0

We are in the process of creating a DataWarehouse in Snowflake, basically what our developers have done is by using stitch they have transferred all existing data to a Database in Snowflake and then are updating this further daily.

Now I am in the process of formatting the table structure into something legible for use with PowerBI and 3rd parties, which hasn't been a problem. I have created all the necessary SQL for the tables and or views I wish as well as inserting the existing data this new structure.

However my issue is how do I then, say, update any new data that comes along?

E.g. dev have a table called SN_BARCODE which has all the barcodes for all products in it, the fields in that table are:

   APNS (VARCHAR)
 , BARCODEID (NUMBER)
 , DATECREATED (TIMESTAMP)
 , DATEMODIFIED (TIMESTAMP)
 , DATEUPDATED (TIMESTAMP)
 , ID (NUMBER)
 , PRODUCTID (NUMBER) 
 , VENUEID (NUMBER) 
 , _SDC_BATCHED_AT(TIMESTAMP) 
 , _SDC_RECEIVE_AT (TIMESTAMP)
 , _SDC_SEQUENCE (TIMESTAMP)
 , _SDC_TABLE_VERSION (TIMESTAMP)  

to which I do the following

CREATE OR REPLACE Table pc_stitch_db.Dim_BarCodes
 (Barcodes_Id int, Barcodes_ProductId, Barcodes_APN, PRIMARY KEY (Barcodes_Id)) AS
SELECT
    "PC_STITCH_DB".sn_barcode.barcodeid AS Barcodes_Id,
    "PC_STITCH_DB".sn_product.id AS Barcodes_ProductId,
    "PC_STITCH_DB".sn_barcode.apns AS Barcodes_APN
FROM "PC_STITCH_DB".sn_Barcode
INNER JOIN "PC_STITCH_DB".sn_product  ON (
        "PC_STITCH_DB".sn_product.PRODUCTID = "PC_STITCH_DB".sn_barcode.productid
    AND "PC_STITCH_DB".sn_product.venueid = "PC_STITCH_DB".sn_barcode.venueid
);

How can I update these daily after stitch has loaded the data from the other source?

mkrieger1
  • 19,194
  • 5
  • 54
  • 65

1 Answers1

0

You have the dilemma of simplicity vs. efficiency.

You can easily create TASKs that recreate your tables on eg. a daily schedule using statements like the CREATE OR REPLACE TABLE statement you provided above.

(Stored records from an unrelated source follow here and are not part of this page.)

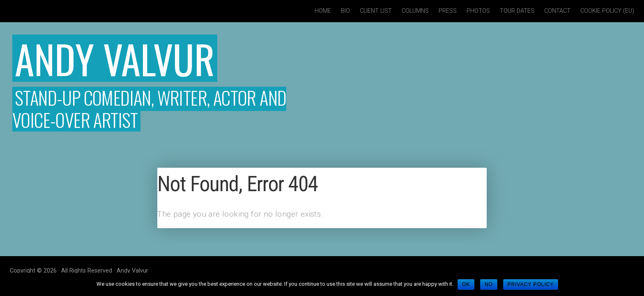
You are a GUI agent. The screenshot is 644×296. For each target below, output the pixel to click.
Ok (466, 284)
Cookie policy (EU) (607, 11)
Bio (345, 11)
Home (323, 11)
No (489, 284)
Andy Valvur (115, 58)
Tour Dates (517, 11)
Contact (557, 11)
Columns (415, 11)
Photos (478, 11)
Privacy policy (531, 284)
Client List (376, 11)
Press (448, 11)
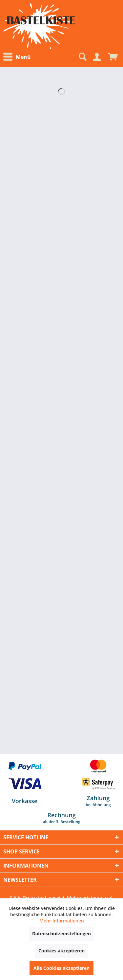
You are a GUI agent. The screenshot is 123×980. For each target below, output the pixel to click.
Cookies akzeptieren (62, 950)
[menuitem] (19, 57)
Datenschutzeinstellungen (62, 934)
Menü (17, 57)
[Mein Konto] (97, 57)
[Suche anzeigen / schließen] (82, 57)
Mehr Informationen (62, 921)
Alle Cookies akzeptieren (62, 968)
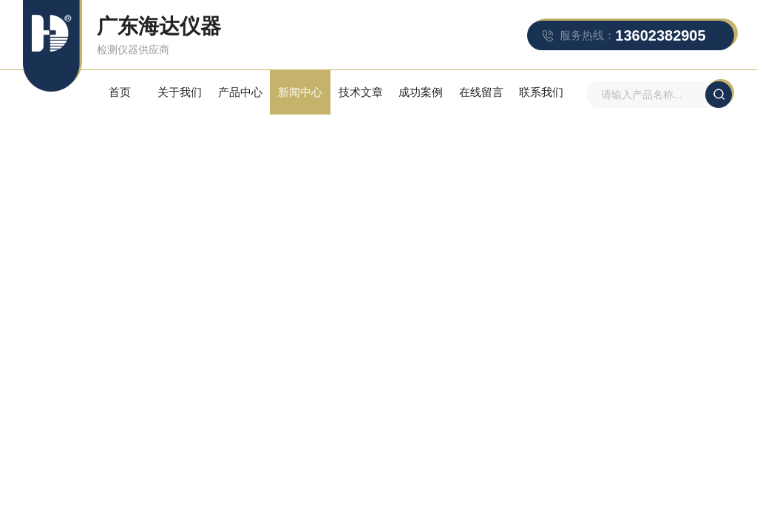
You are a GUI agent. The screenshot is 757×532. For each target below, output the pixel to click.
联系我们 (541, 92)
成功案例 (421, 92)
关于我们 (180, 92)
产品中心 (240, 92)
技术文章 (361, 92)
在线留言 (481, 92)
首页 (120, 92)
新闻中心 (300, 92)
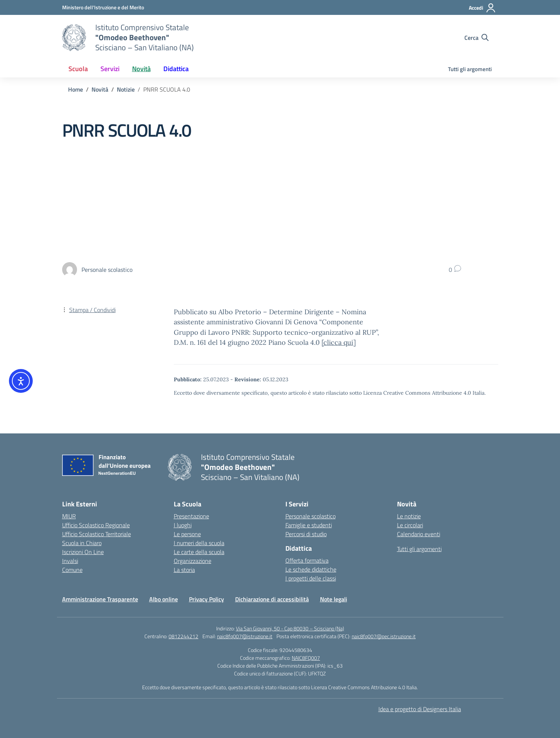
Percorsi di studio (306, 534)
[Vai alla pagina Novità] (100, 89)
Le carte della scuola (199, 552)
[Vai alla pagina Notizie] (126, 89)
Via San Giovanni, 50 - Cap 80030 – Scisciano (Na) (290, 628)
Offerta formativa (307, 560)
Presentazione (191, 516)
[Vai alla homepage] (74, 38)
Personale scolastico (310, 516)
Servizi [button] (110, 69)
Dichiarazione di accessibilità (272, 599)
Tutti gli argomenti (470, 69)
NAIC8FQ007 (306, 658)
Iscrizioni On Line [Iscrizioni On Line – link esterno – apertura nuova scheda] (83, 552)
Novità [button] (141, 69)
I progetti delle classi (311, 578)
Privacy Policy (207, 599)
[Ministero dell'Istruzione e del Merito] (103, 7)
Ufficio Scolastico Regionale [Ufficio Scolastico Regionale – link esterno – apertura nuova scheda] (96, 525)
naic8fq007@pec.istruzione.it (384, 636)
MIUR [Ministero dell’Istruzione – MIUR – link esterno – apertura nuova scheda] (69, 516)
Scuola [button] (78, 69)
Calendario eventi (419, 534)
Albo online (163, 599)
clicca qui (338, 342)
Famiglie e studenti (308, 525)
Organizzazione (192, 561)
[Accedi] (482, 8)
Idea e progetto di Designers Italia (420, 709)
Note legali (333, 599)
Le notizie (409, 516)
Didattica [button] (176, 69)
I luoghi (183, 525)
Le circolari (410, 525)
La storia (184, 570)
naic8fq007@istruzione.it (244, 636)
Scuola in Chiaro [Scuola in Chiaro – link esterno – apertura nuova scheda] (82, 543)
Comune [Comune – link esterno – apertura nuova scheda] (72, 570)
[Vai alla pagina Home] (76, 89)
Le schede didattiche (311, 569)
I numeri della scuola (199, 543)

This means your data is reloaded completely every day.

However, if you have huge and growing tables that approach eventually will cause capacity problems. Then you have to modify your solution to do incremental updates.

There are two main types of incremental updates,

  1. appending data using INSERT
  2. merging data using MERGE (in general more complex and more flexible)
Hans Henrik Eriksen
  • 2,690
  • 5
  • 12